Советские танки, тяжелые самоходные артиллерийские установки, реактивные системы залпового огня «Катюши» при поддержке части местных коммунистов и военизированной рабочей милиции сделали свое дело. Восстание было задушено за несколько дней, хотя отдельные выступления продолжались до марта 1957 года. В районе того перекрестка, где я жил в семидесятых, в те годы располагались казармы венгерского полка, который перешел на сторону восставших. Их смешали с землей «Катюши». Потом там построили жилой район. Я узнал об этом много позже, уже в Москве. Имре Надь и несколько человек из его правительства были приговорены к повешенью. Казнили еще больше 300 активных участников революции. К разным срокам приговорили около 22 тысяч. 200 тысяч граждан Венгрии стали беженцами. «Знамя революции 1956 года» эстергомский епископ Йожеф Миндсенти, которого тоже, но заочно приговорили к казни, свыше двадцати лет скрывался в здании Посольства США на площади Свободы в Будапеште, как раз напротив здания Радио и Телевидения, пока в середине семидесятых не был отпущен за границу, в Ватикан. Видимо, в ответ на тайное предсмертное возвращение в столицу Матияша Ракоши, коммунистического диктатора, изгнанного из Венгрии восставшими...
Новая коммунистическая власть, которая установилась в стране под руководством Яноша Кадара (его октябрьская революция 1956 года, кстати, освободила из тюрьмы, куда его засадили боровшиеся за лидерство в партии функционеры), была названа Венгерской социалистической рабочей партией. Она оказалась, пожалуй, самой либеральной среди всех аналогичных властей Восточной Европы. Ей ничуть не мешала и Советская армия, которая оставалась в стране до начала девяностых годов прошлого века...
А что до уроков восстания, то, мне думается, они до конца не выучены ни венгерским обществом, ни нами. Насилие, как показывают нынешние события в Будапеште, пусть и не такие кровавые и жестокие, как пятьдесят лет тому назад, в 1956 году, не выброшено на свалку истории. Несмотря на то, что Венгрия стала членом Европейского Союза, членом НАТО, считается, что вполне справедливо, одной из самых демократичных и открытых стран старого континента. И опять западные страны ни слова не говорят о том, что там происходит и как исправлять ситуацию. Что делать в Афганистане, в Пхеньяне и в Тегеране, знают, что у себя под боком - нет. Почему так, в чем причина, однозначного ответа у меня нет. Знаю только, что сталинское наследие в Будапеште, видимо, и сегодня никуда не исчезло вместе с остатками сталинских сапог, которые выкорчевали рабочие уже в далеком семьдесят пятом году.

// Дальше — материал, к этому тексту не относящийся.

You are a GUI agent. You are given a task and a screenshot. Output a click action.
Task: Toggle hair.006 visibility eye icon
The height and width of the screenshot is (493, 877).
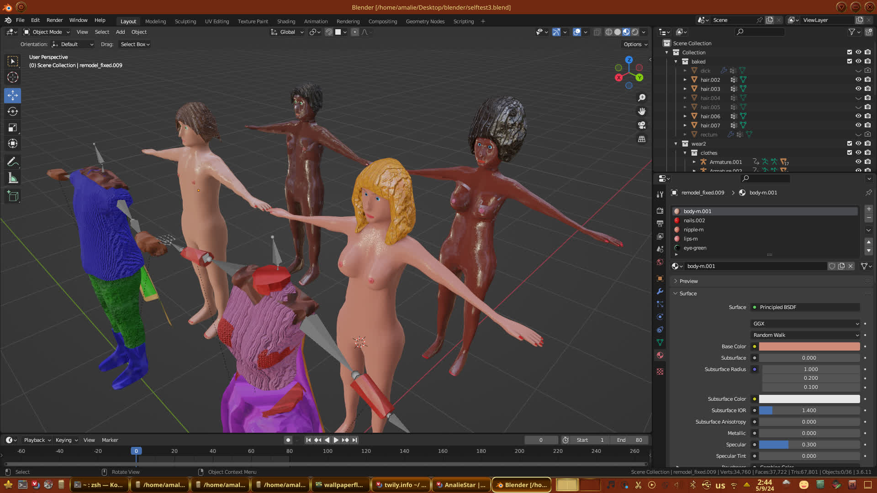[x=858, y=116]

В Будапеште остался памятник Сталину. Хотя об этом мало кто знает. Это троллейбус номер 70, который ходит от Варошлигет (Городской рощи), от того места, где когда-то стоял памятник «вождю всех нардов», до площади Кошута, что перед Парламентом. Первую в столице Венгрии троллейбусную линию подарило городу советское правительство в 1949 году, когда отмечалось 70-летие со дня рождения Иосифа Виссарионовича. В честь этого события первому троллейбусу и присвоили номер 70.
С тех пор в Будапеште появились другие троллейбусные линии. Номер 71, 72, 73... 79, но нет троллейбуса номер 1,2, 3 и даже 69, а троллейбус 70, как ходил от Варошлигет до площади Кошута, так и ходит до сих пор. Все по тому же маршруту, как и почти шестьдесят лет назад.

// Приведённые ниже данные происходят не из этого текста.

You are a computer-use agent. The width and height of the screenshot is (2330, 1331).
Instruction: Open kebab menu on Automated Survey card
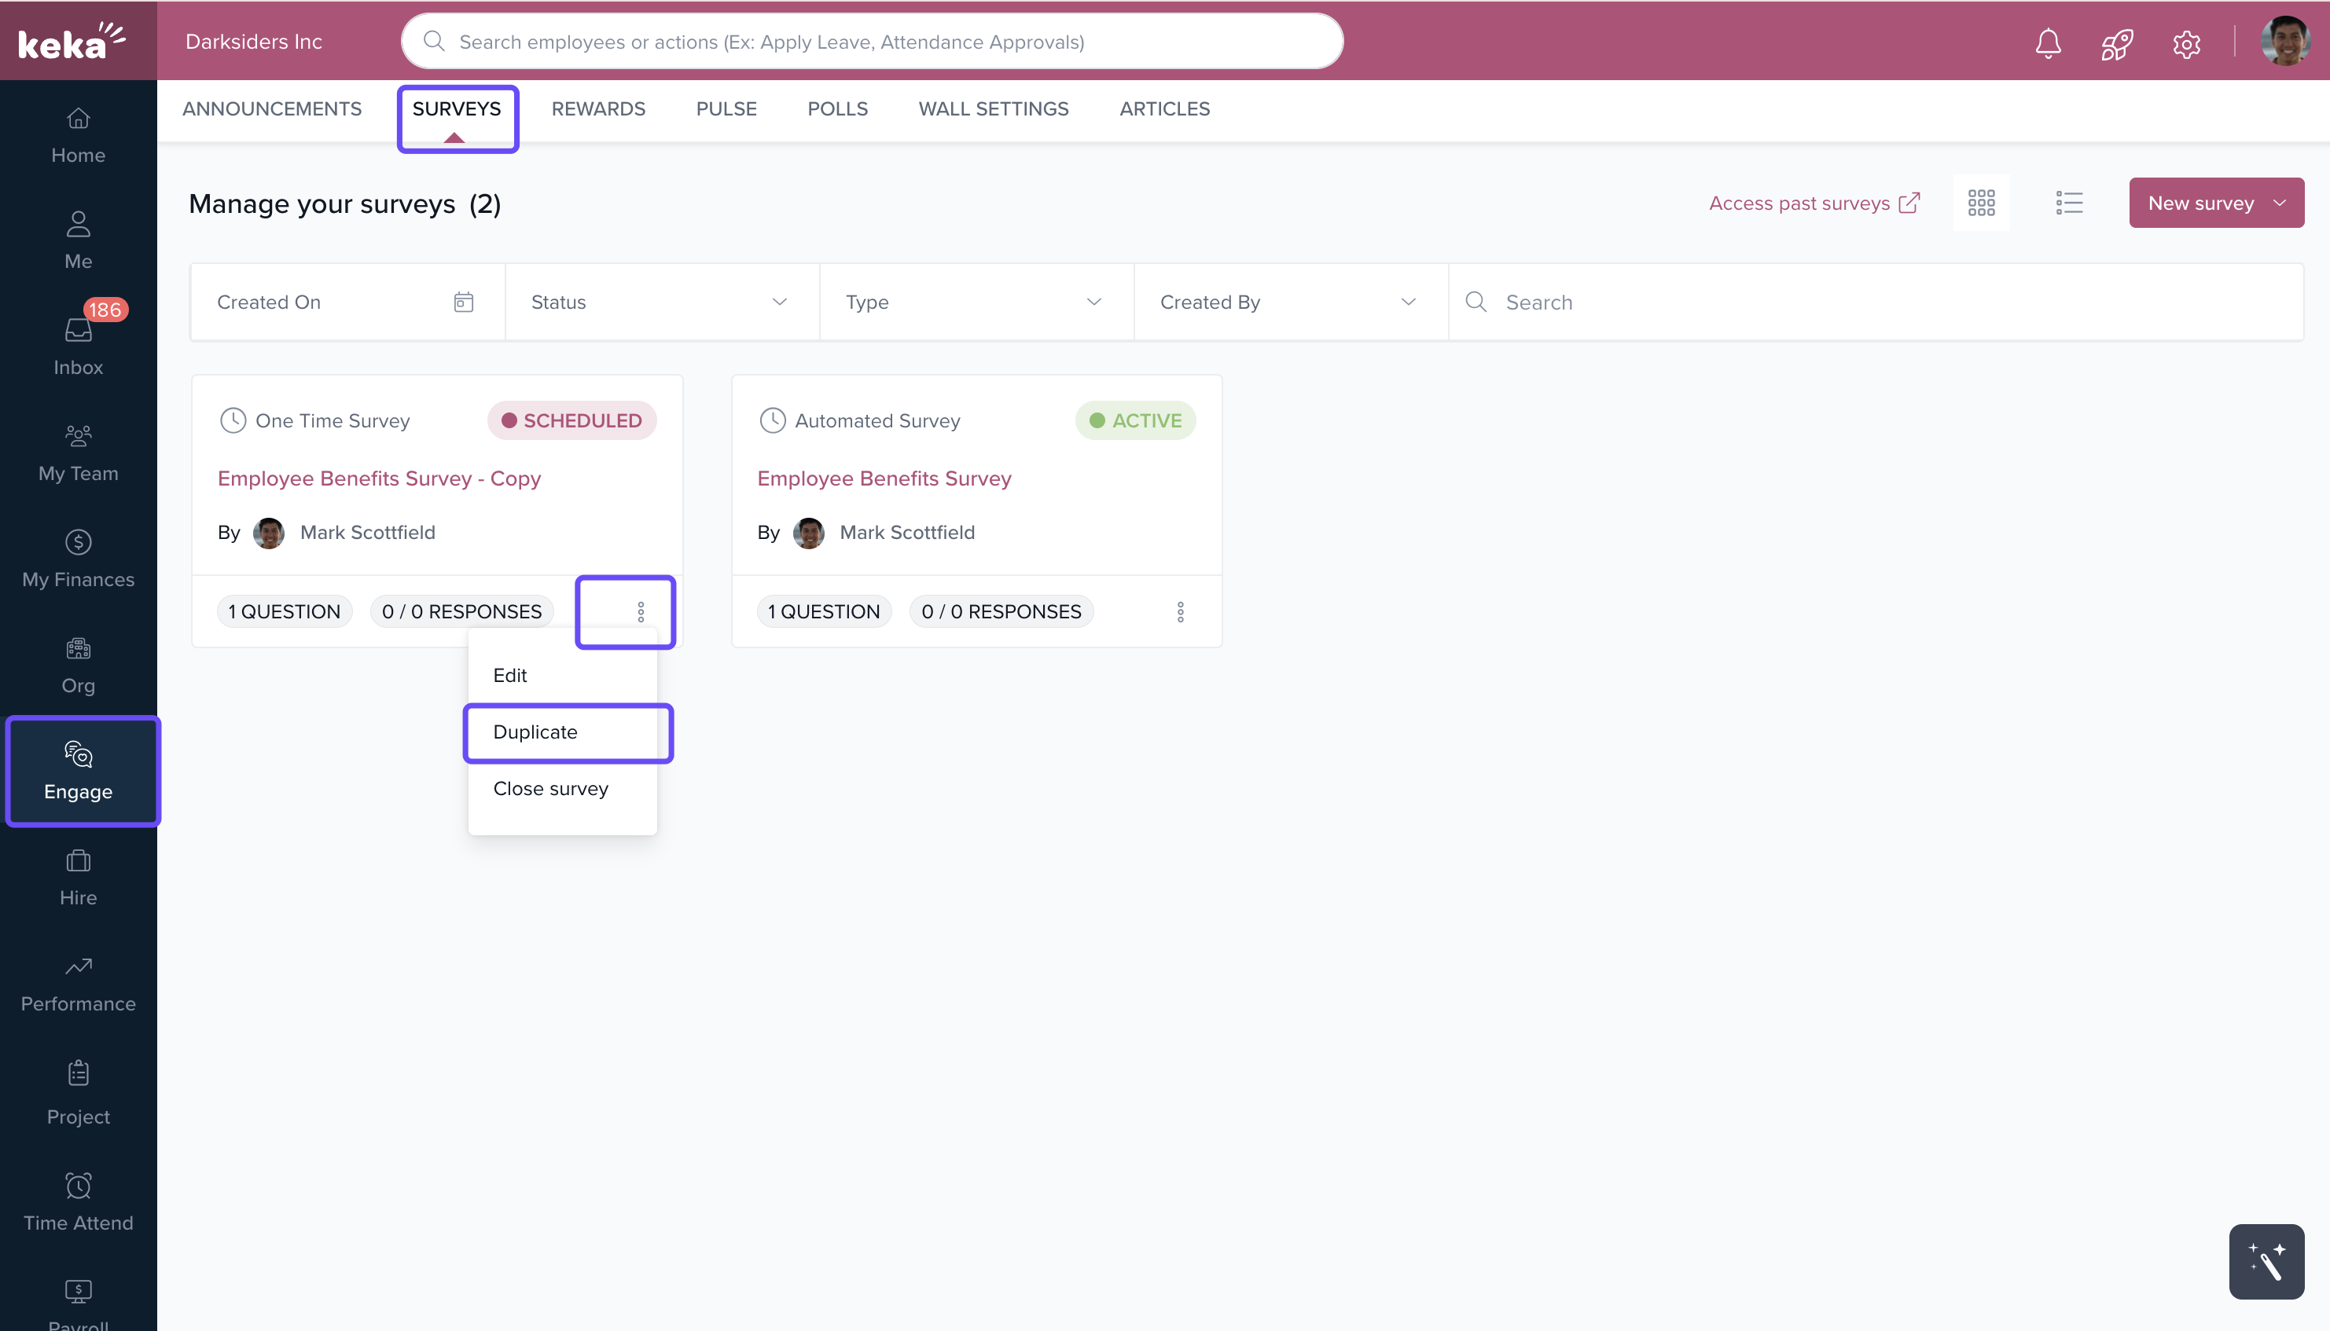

Но на меня этот факт никак не воздействует. Я, как любил Будапешт, так и буду его любить, чтобы там не происходило. Буду помнить его таким же прекрасным, каким он остался в моем сердце. Но оказаться там сегодня я бы не хотел. По самым разным причинам. Может, и потому, что очень остры параллели с тем, пятьдесят шестым, с невыученными уроками того октября.